Answer: Every once in a while, it's nice to see our government take meaningful steps to help young entrepreneurial companies establish a presence in the marketplace in a budget-friendly way.
A few years ago, the Patent and Trademark Office introduced a Web-based tool (www.uspto.gov/teas/index html) that makes it easy for cost-conscience entrepreneurs to file federal trademark applications without legal assistance. All you need is to pay a filing fee of $275 to $375 per classification filing.
Sounds easy, doesn't it? Well, it is. According to Craig Morris, Trademark Electronic Application System project manager with the patent office, the Web site was specifically designed to help individuals and non-corporate entities file successfully -- the first time.
"Our Web site provides detailed guidance on how to file and issues that influence registration approvals.
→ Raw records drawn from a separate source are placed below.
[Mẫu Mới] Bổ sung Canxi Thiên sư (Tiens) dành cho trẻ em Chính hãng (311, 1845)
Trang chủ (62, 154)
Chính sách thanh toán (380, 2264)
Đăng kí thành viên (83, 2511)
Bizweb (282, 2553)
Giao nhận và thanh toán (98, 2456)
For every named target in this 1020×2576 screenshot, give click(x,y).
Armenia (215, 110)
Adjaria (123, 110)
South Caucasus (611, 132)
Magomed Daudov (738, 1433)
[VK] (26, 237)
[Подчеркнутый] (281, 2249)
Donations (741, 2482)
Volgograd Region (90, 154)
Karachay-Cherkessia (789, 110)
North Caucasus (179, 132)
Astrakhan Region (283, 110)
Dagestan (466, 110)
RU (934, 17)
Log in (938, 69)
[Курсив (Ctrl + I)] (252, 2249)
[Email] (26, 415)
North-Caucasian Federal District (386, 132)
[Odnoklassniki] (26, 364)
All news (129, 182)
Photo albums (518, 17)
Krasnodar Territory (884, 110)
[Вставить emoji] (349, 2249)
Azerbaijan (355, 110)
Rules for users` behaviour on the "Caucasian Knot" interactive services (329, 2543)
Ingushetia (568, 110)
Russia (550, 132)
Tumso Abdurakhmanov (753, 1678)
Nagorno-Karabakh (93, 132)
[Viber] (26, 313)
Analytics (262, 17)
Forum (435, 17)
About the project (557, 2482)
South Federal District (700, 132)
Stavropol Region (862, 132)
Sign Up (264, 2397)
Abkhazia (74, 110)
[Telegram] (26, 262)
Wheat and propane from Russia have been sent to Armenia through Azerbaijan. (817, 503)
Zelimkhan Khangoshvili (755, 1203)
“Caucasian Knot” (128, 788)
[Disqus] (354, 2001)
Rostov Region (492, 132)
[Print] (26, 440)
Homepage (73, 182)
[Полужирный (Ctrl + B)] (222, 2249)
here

Today, approximately 30 percent of all trademark applications by classification are filed by non-corporate entities and individuals without legal representation," Morris says.
Morris notes that the key to successful filing is reading the instructions before starting an application. Another way to improve your chances of receiving a trademark is to make sure no other company has already filed a similar mark in your specific trademark classification.
To research the trademark landscape, visit the patent office's free online trademark search service called Trademark Electronic Search System, or TESS (tess2.uspto. gov/bin/gate.exe?f= tess&state=jkenlc.1.1).
I encourage all entrepreneurs to use TESS before selecting new product or service names. In the long run, it will be cheaper to pick another mark than do battle with a well-funded trademark owner. Venture funds also shy away from funding companies that have trademark litigation vulnerability.
The patent office is also likely to deny an application if the word is "descriptive" or is too commonly used to describe your type of product. For example, if you selected the mark "Best T-shirts," your application would be rejected because it would give an unfair advantage to you over other industry competitors.
If you can't afford the PTO's filing fees, you still may be able to establish "common-law rights" if you are the first to use the mark in commerce. Generally, the first to use a mark in commerce or file an "intent-to-use" application with the PTO gains the rights to the mark. As such, it's important to save all first-sale records.
Here are some other tips:
"First use" means real commercial activity. Simply putting your mark on a business card is not enough to establish rights.
The patent office has 45 different product and service classifications. If you think you might apply your mark to products in other trademark classes, file an intent-to-use application sooner rather than later. The patent office allows multiple renewals of intent-to-use applications.
You may use the "(TM)" (trademark) symbol even if you don't file for a federal trademark. The federal registration symbol "®" can be applied only after official trademark registration.
Unlike registering a domain name, securing a trademark takes time. You'll be able to monitor your application's progress online, but so can everyone else. Hiring an attorney is a way to keep your contact info from being published.
I remind entrepreneurs that "attorneys advise, but owners decide." The more you know about intellectual-property issues, the better your business decisions.
The patent office's Web site (www.uspto.gov) is a marvelous resource for learning the basics about trademarks, service marks and patent issues.